Pixel coordinate grounding data
------
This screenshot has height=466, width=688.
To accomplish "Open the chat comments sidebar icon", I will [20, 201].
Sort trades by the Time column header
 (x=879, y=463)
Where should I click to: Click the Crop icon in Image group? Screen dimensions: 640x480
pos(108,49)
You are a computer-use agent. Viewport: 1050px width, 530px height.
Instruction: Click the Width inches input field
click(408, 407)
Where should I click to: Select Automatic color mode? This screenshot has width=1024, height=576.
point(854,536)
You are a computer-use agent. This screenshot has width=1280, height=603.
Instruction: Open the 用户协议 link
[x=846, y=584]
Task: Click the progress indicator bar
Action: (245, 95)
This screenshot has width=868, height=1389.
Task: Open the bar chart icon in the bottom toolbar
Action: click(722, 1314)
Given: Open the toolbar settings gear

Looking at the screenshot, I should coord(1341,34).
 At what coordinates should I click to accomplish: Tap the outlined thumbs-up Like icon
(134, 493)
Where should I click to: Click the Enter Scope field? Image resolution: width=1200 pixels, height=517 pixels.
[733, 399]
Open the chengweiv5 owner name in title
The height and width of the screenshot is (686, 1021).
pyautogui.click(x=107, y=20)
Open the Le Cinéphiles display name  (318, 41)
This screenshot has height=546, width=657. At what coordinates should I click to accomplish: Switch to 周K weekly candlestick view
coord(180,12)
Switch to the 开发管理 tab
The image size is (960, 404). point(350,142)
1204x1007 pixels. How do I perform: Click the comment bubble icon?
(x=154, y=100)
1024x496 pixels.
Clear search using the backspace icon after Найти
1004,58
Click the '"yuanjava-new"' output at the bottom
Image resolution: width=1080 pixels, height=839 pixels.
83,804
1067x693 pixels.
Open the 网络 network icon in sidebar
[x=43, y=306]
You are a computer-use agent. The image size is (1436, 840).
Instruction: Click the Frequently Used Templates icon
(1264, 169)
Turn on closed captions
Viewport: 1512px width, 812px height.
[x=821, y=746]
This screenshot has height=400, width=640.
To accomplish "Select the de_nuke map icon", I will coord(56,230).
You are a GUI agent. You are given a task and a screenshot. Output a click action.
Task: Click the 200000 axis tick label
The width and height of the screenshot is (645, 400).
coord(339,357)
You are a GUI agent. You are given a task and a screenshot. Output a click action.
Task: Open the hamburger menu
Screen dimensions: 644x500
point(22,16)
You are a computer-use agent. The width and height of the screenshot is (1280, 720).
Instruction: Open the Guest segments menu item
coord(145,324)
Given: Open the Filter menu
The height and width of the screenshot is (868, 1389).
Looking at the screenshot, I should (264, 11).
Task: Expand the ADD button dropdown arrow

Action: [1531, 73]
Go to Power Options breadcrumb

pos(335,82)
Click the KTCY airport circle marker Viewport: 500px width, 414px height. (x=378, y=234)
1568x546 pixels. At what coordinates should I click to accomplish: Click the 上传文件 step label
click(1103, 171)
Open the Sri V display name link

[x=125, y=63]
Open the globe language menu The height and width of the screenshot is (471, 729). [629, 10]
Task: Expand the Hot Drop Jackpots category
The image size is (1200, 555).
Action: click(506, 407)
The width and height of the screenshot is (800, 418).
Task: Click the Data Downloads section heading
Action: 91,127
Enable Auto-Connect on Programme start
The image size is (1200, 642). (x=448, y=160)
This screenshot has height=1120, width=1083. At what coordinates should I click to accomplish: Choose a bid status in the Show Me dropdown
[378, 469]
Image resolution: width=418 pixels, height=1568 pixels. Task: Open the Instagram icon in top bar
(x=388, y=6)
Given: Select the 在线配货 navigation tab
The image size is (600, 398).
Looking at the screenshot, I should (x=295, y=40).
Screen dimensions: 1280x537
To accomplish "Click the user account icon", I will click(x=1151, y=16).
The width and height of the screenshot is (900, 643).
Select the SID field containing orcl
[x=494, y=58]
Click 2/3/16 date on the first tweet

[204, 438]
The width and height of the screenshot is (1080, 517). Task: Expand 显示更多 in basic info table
------
Exercise details: For each line in the records that contains the word "computer", make a copy.

Task response:
You are a computer-use agent. Viewport: 1050px width, 530px height.
You are a computer-use agent. This screenshot has width=1280, height=603.
You are a computer-use agent. The image size is (1436, 840).
You are a computer-use agent. The width and height of the screenshot is (1280, 720).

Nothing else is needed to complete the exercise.